I starting thinking about what robs me of sleep. For years it was the fact that I had a baby or a son with special needs. But today it is more often my own anxiety or fear that keeps me awake.
So what keeps you up at night? I know that my issues are all around my inability to truly trust God; to trust Him with the future, with my failures, with my children and husband, with all that I deeply care about. The crazy thing is that I have absolutely no right not to trust Him. I know from experience that He is faithful. I'm encouraged by this story about the Israelites:
1 Samuel 7:7-12 (New Living Translation)
When the Philistine rulers heard that Israel had gathered at Mizpah, they mobilized their army and advanced. The Israelites were badly frightened when they learned that the Philistines were approaching.
“Don’t stop pleading with the Lord our God to save us from the Philistines!” they begged Samuel.
So Samuel took a young lamb and offered it to the Lord as a whole burnt offering. He pleaded with the Lord to help Israel, and the Lord answered him. 10 Just as Samuel was sacrificing the burnt offering, the Philistines arrived to attack Israel. But the Lord spoke with a mighty voice of thunder from heaven that day, and the Philistines were thrown into such confusion that the Israelites defeated them.

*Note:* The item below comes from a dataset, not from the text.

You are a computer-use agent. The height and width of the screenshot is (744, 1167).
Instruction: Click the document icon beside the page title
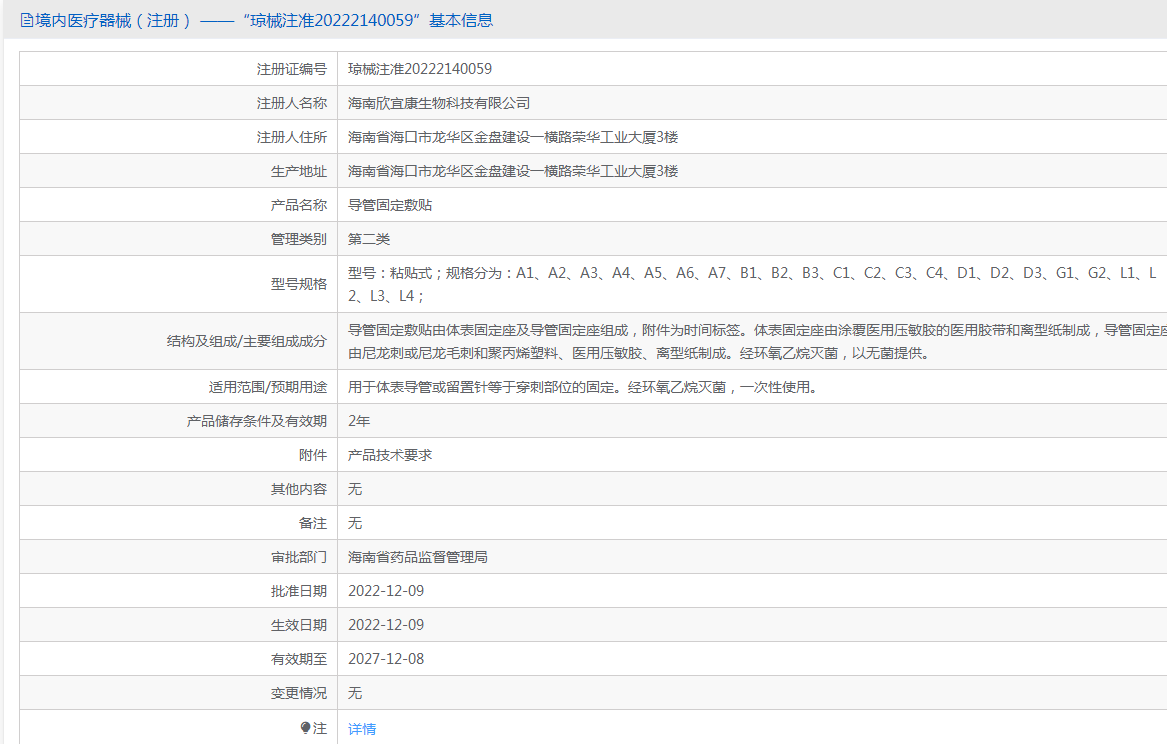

The men of Israel chased them from Mizpah to a place below Beth-car, slaughtering them all along the way.
Samuel then took a large stone and placed it between the towns of Mizpah and Jeshanah. He named it Ebenezer (which means “the stone of help”), for he said, “Up to this point the Lord has helped us!”
You have probably been, and may even now be, in a situation where you too were badly frightened at what was approaching and you pleaded with the Lord to save you.
I have been there. And I can say, like Samuel did that day, that up to this point the Lord has helped me.
That gives me hope and courage for the future, even as the next unsettling thing approaches.